── Page ──

A consumer querying the Iceberg lakehouse now sees `orders` referencing `users` that exist, but `payments` for those orders are stale or missing. Foreign key relationships, aggregates, and joins produce **silently wrong results**.

### Scope: Snapshot Only

This design addresses **snapshot (full-load) transfers** — bulk copy of all tables from Postgres to Iceberg at a point in time. Replication (CDC/WAL-based streaming with INSERT/UPDATE/DELETE) is a separate problem that requires full DML support in iceberg-go (row-level deletes, merge-on-read, equality deletes) and is explicitly out of scope here.

## Why This Matters

- **Analytics correctness**: Cross-table queries (joins, aggregates) require consistent snapshots. Partial commits violate this.
- **Regulatory/audit**: Financial and compliance workloads require provable point-in-time consistency across related tables.
- **Operational confidence**: Without atomicity, every failure requires manual investigation to determine which tables are stale.

───
── Data ──

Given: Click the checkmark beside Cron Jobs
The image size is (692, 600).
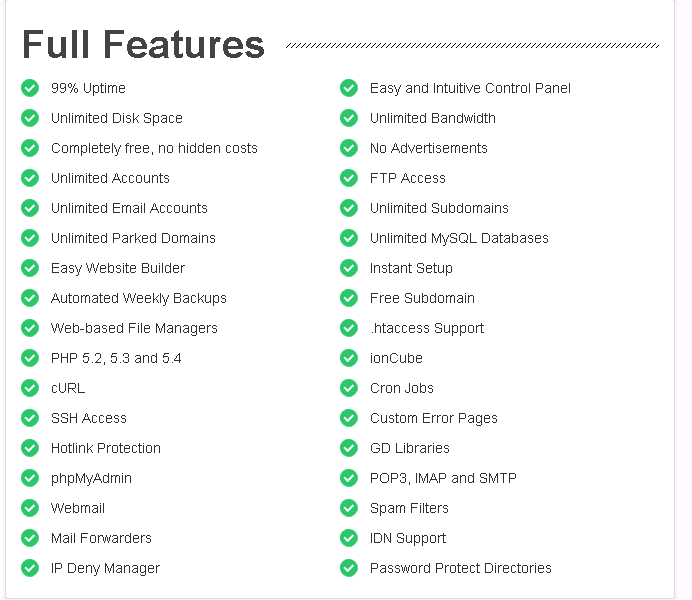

───

> Instructions for the task
According to the Iceberg snapshot design page, what kind of transfer is explicitly out of scope? This material plays no part in what comes next.

> Reply to the task
Replication, meaning CDC/WAL-based streaming with INSERT/UPDATE/DELETE, is explicitly out of scope.